There are also advanced VPN configurations that allow Azure systems to transparently appear as part of the local network. All of this taken together means that a Windows Server-based private cloud can be a prelude to hybrid cloud. The validity of any cloud strategy depends on the whole plan and the ultimate objective. Microsoft plans to be a contender no matter how much or how little an organization seeks to embrace cloud in their approach.

Paths to cloud development
Developers of different stripes will use Azure differently, but all benefit from the underlying scalability and reliability just the same. To understand the various paths and tools that go with each path for getting the most out of Azure, we talked with a range of very experienced developers who are using it to do their thing.

Developers working with Microsoft technologies have the expected easy transition path with Visual Studio, including everything needed to target developing and deploying to Azure via the Azure Software Development Kit (SDK). John Brooks, vice president of global delivery at Shinetech Software, said, “From the development viewpoint, the biggest benefit I have experienced is leveraging developer familiarity with Windows technologies and programming languages. Developing applications for the cloud, especially cloud-native applications, is a new paradigm for many developers, and since the Azure environment is similar to Windows, it is easier for developers to make that transition.”

As a consultancy that delivers solutions on a regular basis worldwide, Shinetech seeks to use technologies that make transitions easier. To that end, Brooks noted, “One of the great things about Azure is the ease in which developers can migrate existing .NET applications to the Azure platform. I have had developers tell me that dealing with architecture and state management on Azure feels like a natural extension of developing .NET applications on the Windows platform.

“Even though they are moving into a new environment in the cloud, they are still comfortable with the development techniques and tools they have been using for years.”

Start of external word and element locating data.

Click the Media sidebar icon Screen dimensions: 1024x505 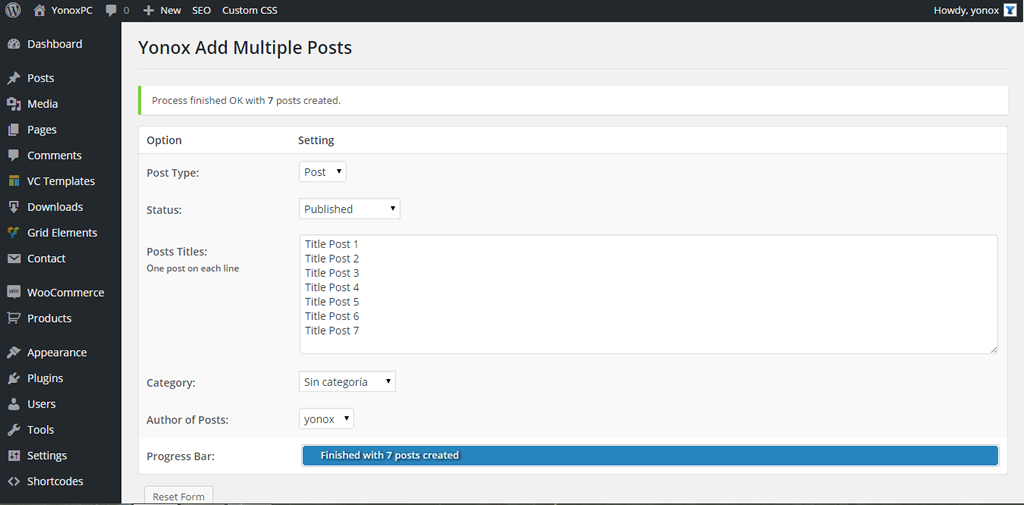14,104
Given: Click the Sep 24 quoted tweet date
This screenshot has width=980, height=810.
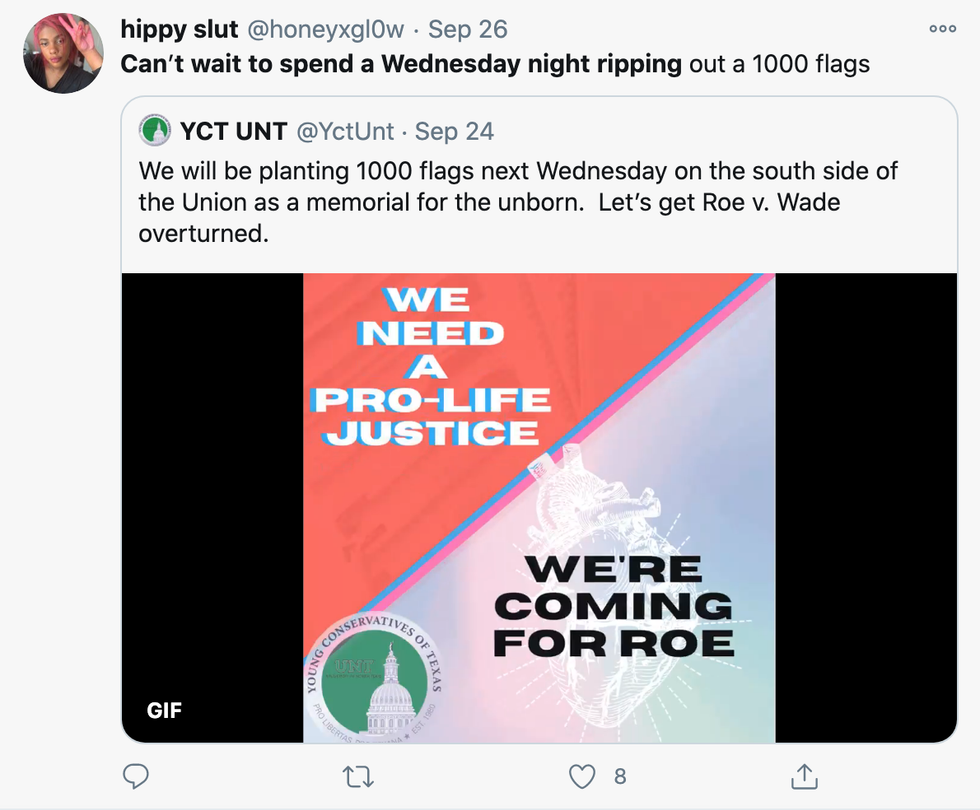Looking at the screenshot, I should pos(454,130).
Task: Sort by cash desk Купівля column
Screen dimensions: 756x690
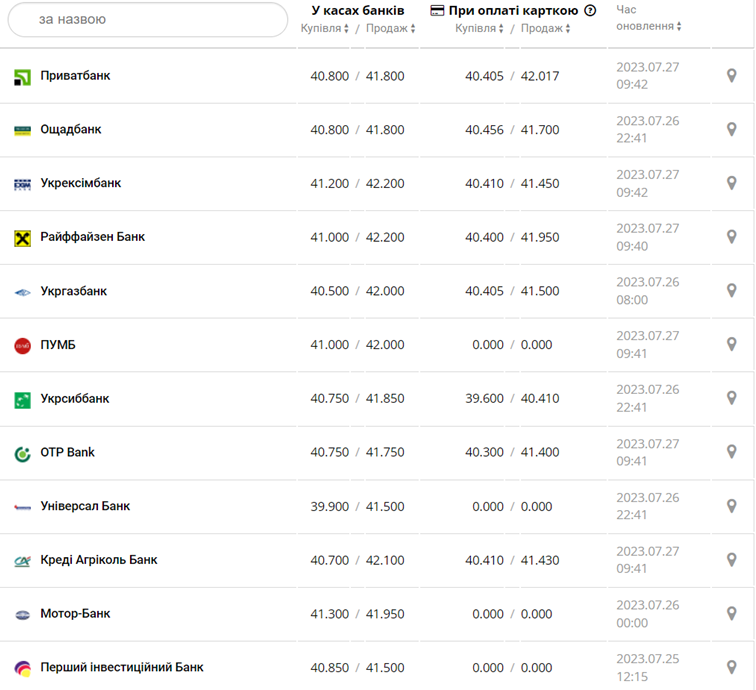Action: 325,29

For these reasons, the tooling for .NET developers does not change much at all. Visual Studio is still the center of the universe so long as the Azure SDK is present. Brooks emphasized that the Windows Azure SDK for .NET “seamlessly integrates as a part of Visual Studio,” and he listed the AzureTools as “a utility that our engineers rely on in troubleshooting Azure VMs.”

(AzureTools is a utility that can be downloaded inside an Azure VM to easily bring down and deploy other tools, including Netmon, Fiddler, or various debuggers.)

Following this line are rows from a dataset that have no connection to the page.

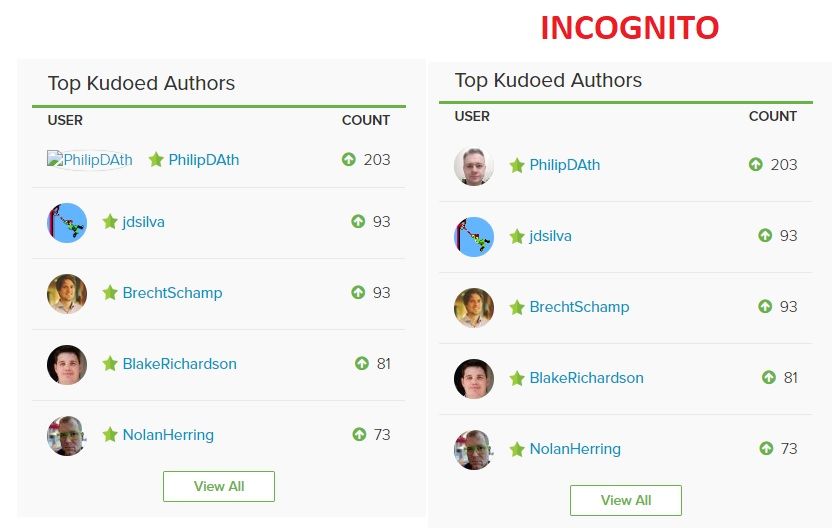Open jdsilva's avatar in the left panel

click(x=67, y=222)
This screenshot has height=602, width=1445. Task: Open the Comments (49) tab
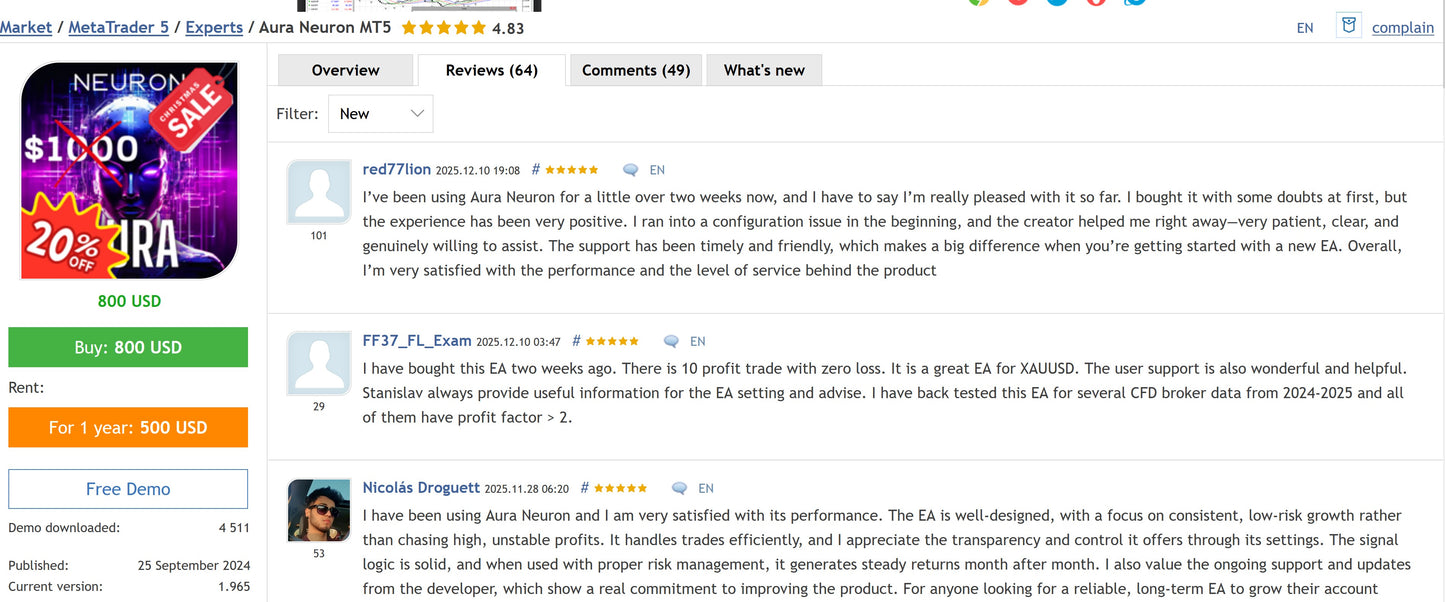click(636, 70)
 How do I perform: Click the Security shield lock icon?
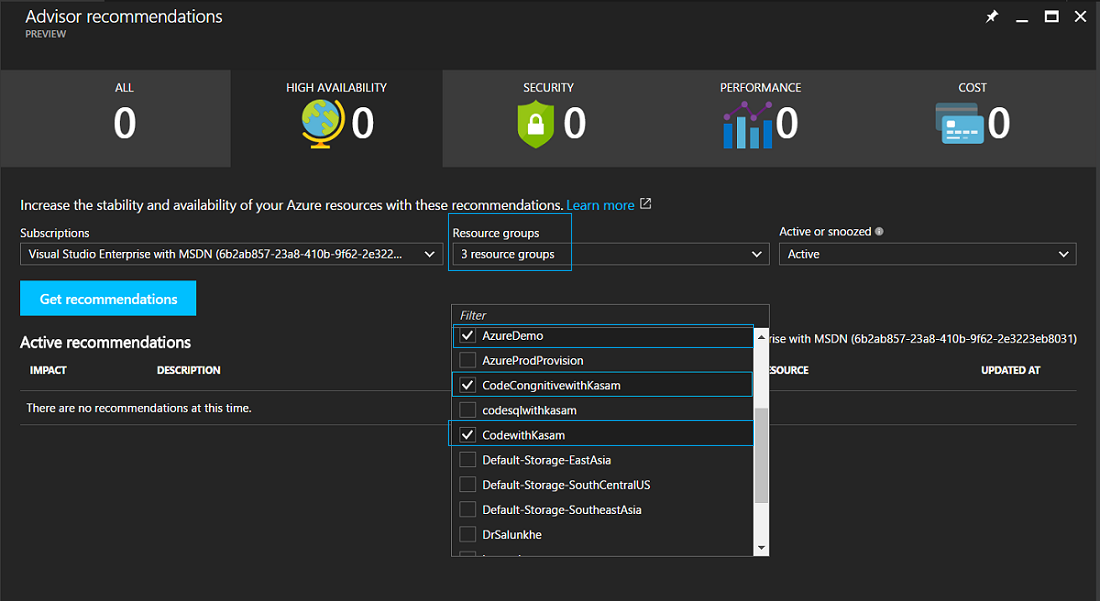coord(535,124)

Not all developers live in the .NET world, even if they are Microsoft-centric developers. There are still quite a few software companies that use C++ as their primary language, and NTP Software is among them.

To get perspective on Azure for developers from this world, I spoke with Dave Gochnauer, chief engineer at NTP Software. He recently led the effort to take all of the infrastructure requirements for an enterprise file-tiering solution and make it so that customers would only need an Azure account and a local agent to communicate with their local storage system.